Provided information:
┄┄┄┄┄┄┄┄┄┄┄┄┄┄┄┄┄┄┄┄

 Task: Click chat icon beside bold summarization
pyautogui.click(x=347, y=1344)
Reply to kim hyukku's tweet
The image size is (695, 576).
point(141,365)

┄┄┄┄┄┄┄┄┄┄┄┄┄┄┄┄┄┄┄┄

Task to carry out:
Can you rewrite the records above as a Markdown table with the columns "Row" and "Line", numbering each line and leaving out any blank lines?

Response below:
| Row | Line |
|---|---|
| 1 |  Task: Click chat icon beside bold summarization |
| 2 | pyautogui.click(x=347, y=1344) |
| 3 | Reply to kim hyukku's tweet |
| 4 | The image size is (695, 576). |
| 5 | point(141,365) |